(WORK TO BE COMPLETED)
Check each line of the data for "computer", and copy the ones that have it.

(DATASET RECORDS)
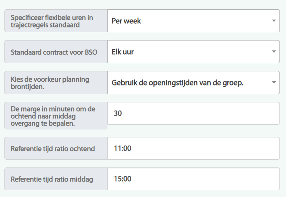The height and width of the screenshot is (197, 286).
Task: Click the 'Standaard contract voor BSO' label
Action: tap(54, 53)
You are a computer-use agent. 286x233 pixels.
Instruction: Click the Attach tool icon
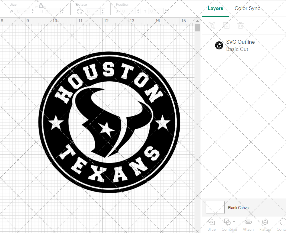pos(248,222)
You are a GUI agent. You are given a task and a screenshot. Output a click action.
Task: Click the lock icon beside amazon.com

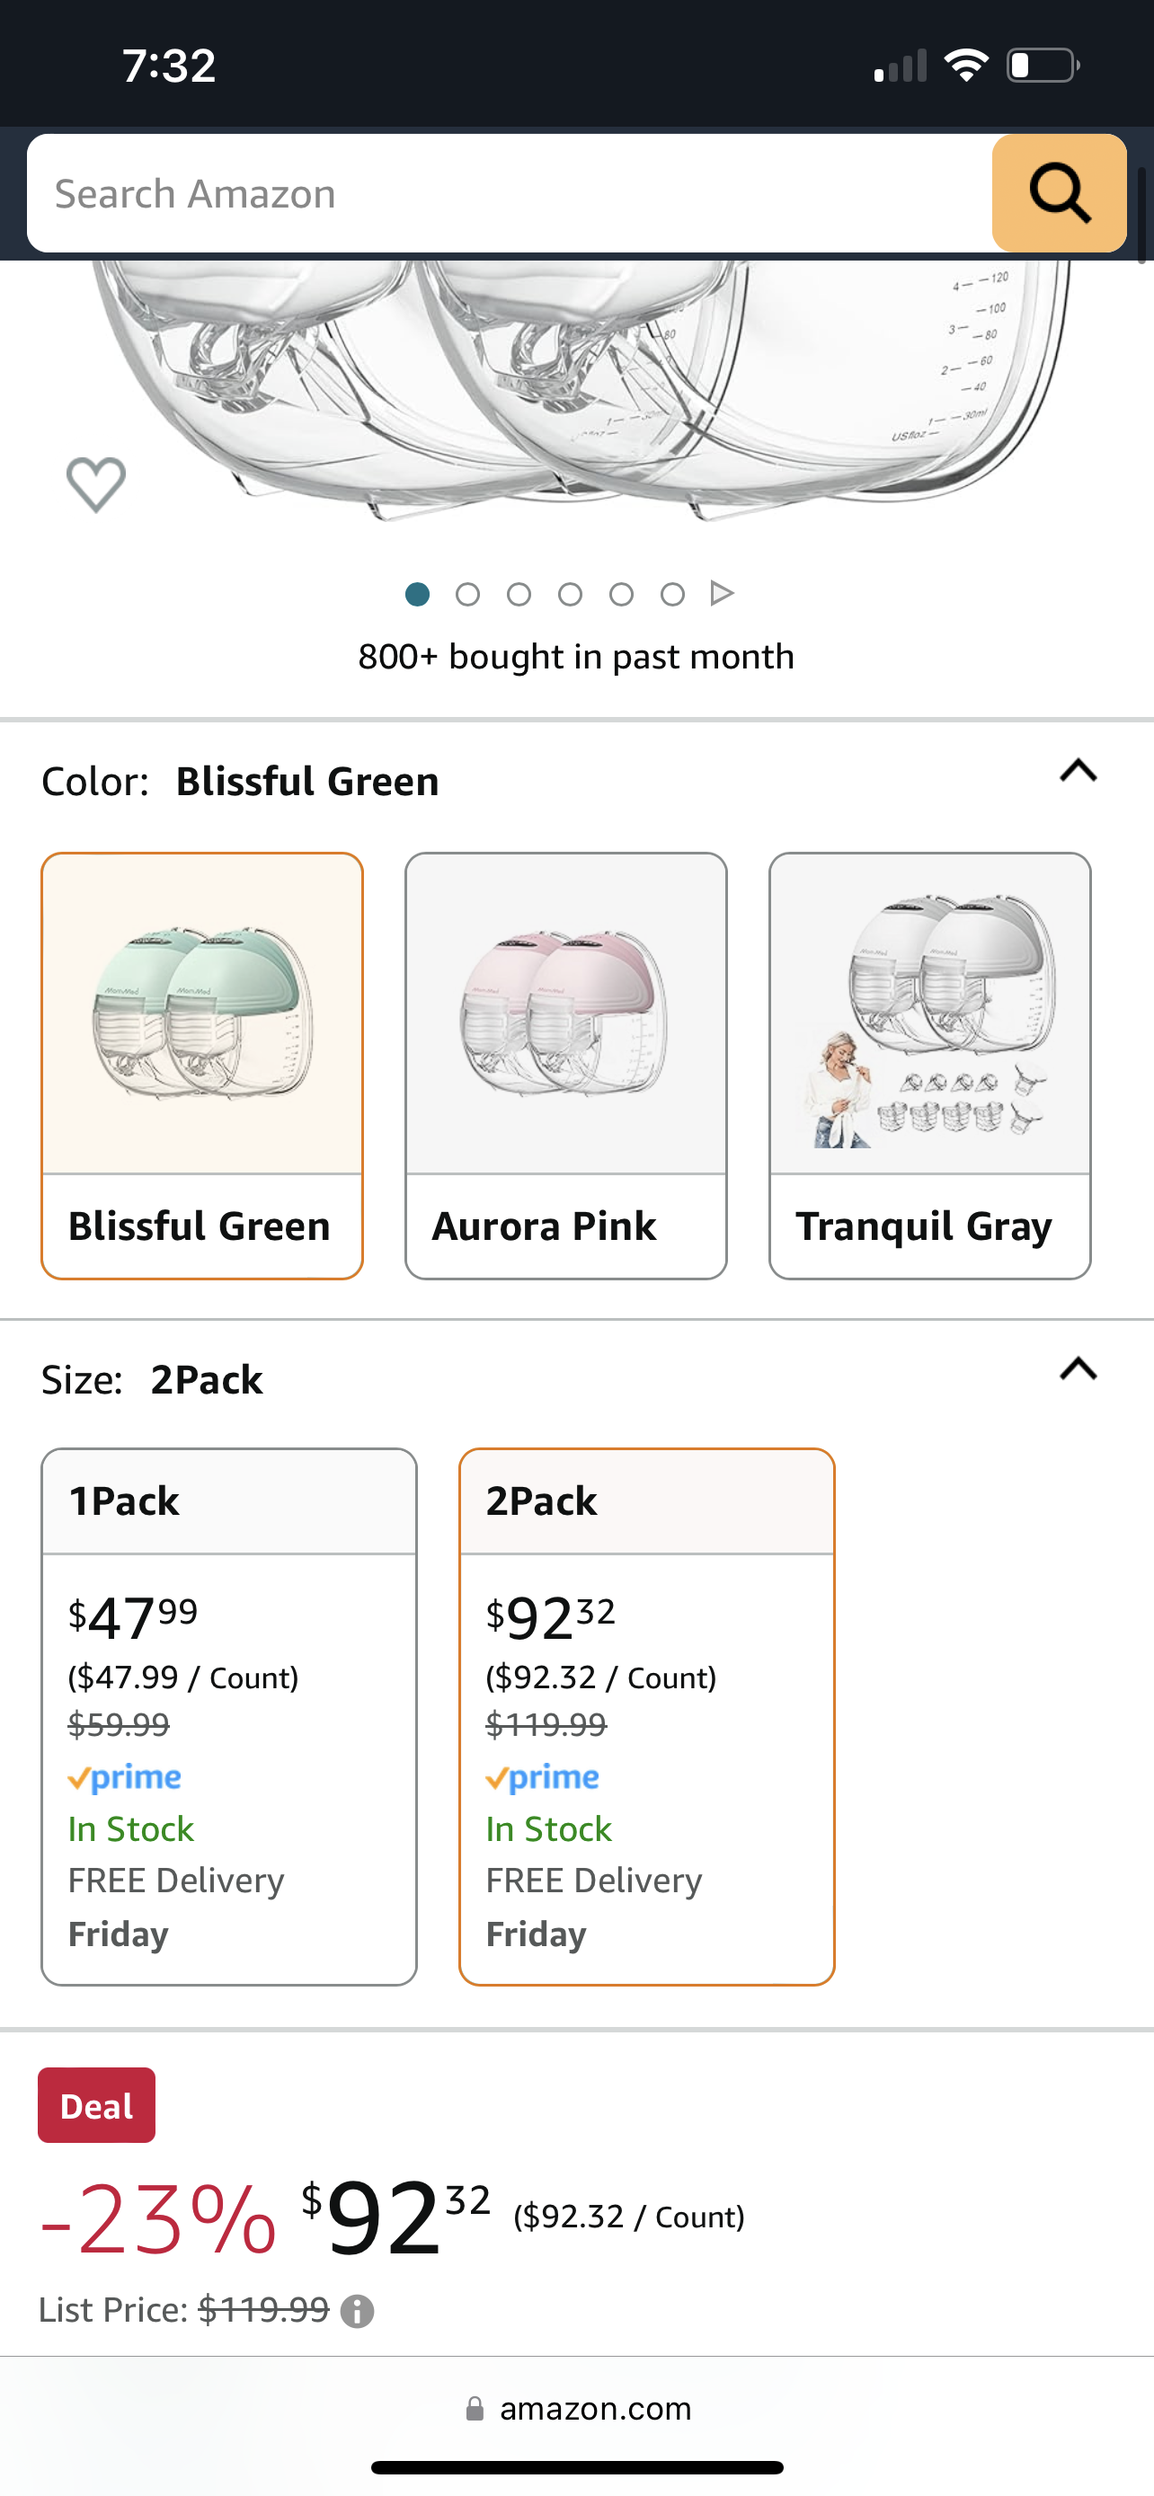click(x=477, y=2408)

==

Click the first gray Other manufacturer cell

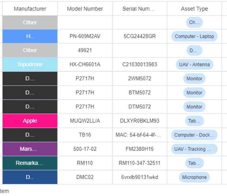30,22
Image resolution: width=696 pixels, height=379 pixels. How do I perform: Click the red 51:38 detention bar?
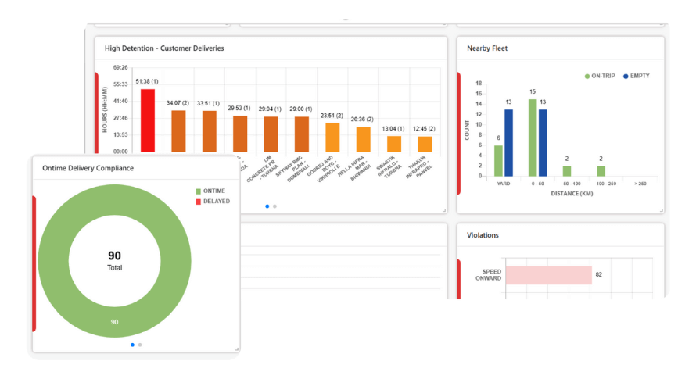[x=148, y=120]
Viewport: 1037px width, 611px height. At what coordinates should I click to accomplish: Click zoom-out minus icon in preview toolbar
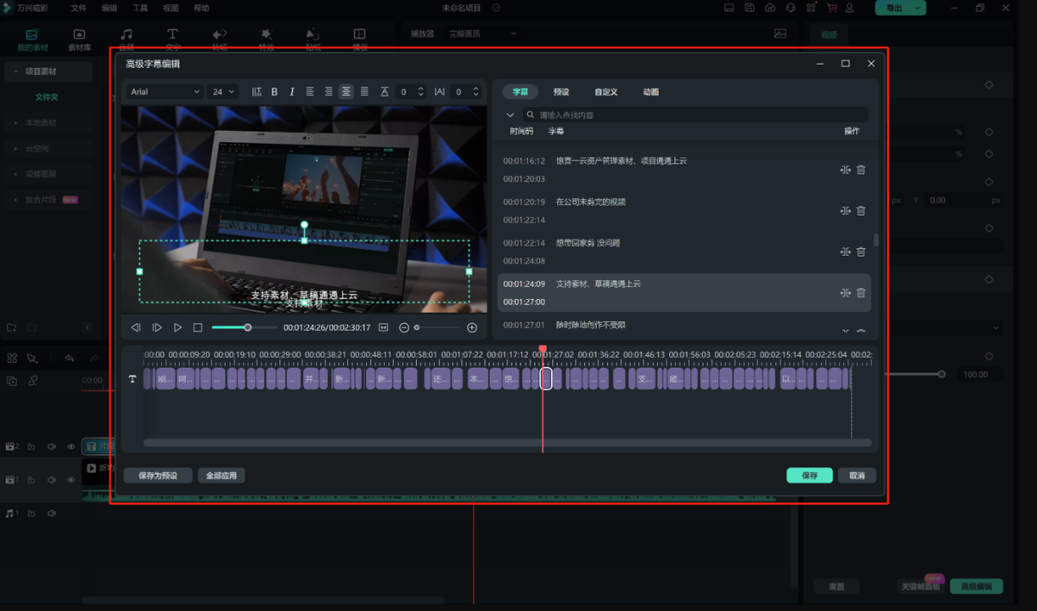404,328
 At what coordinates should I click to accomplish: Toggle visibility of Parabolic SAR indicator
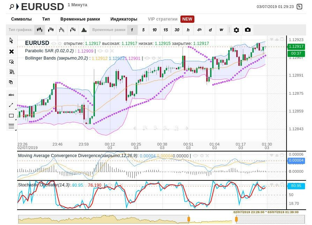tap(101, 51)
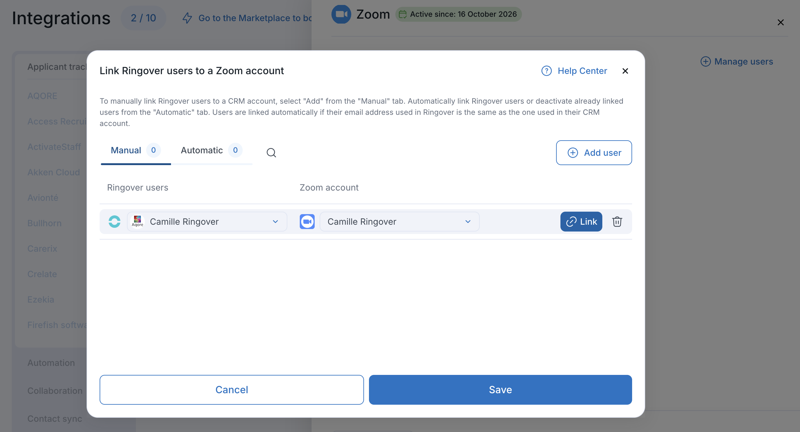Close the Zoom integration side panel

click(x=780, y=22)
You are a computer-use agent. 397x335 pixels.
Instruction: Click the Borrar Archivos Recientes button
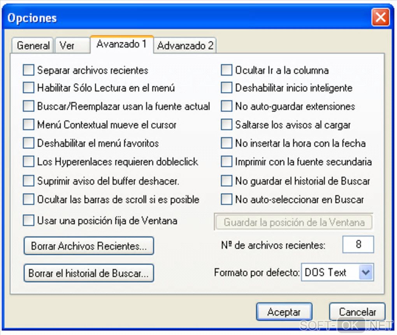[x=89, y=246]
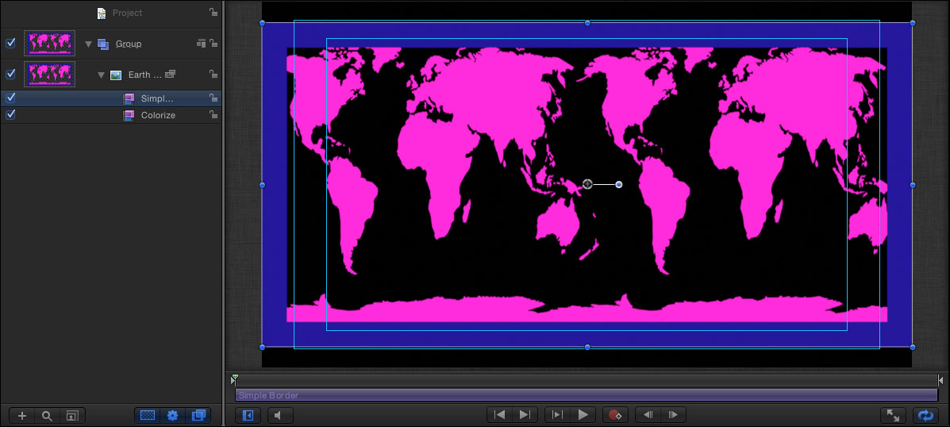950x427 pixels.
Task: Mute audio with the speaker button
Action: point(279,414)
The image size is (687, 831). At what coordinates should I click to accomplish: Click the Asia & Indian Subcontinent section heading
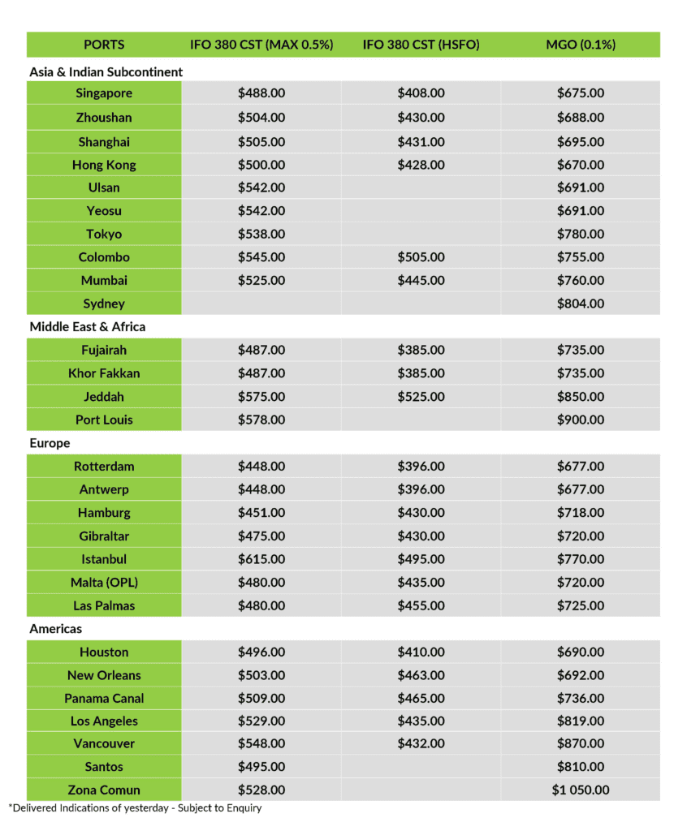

(RESPONSE)
You are a computer-use agent. 286x233 pixels.
You are a computer-use agent. 397x335 pixels.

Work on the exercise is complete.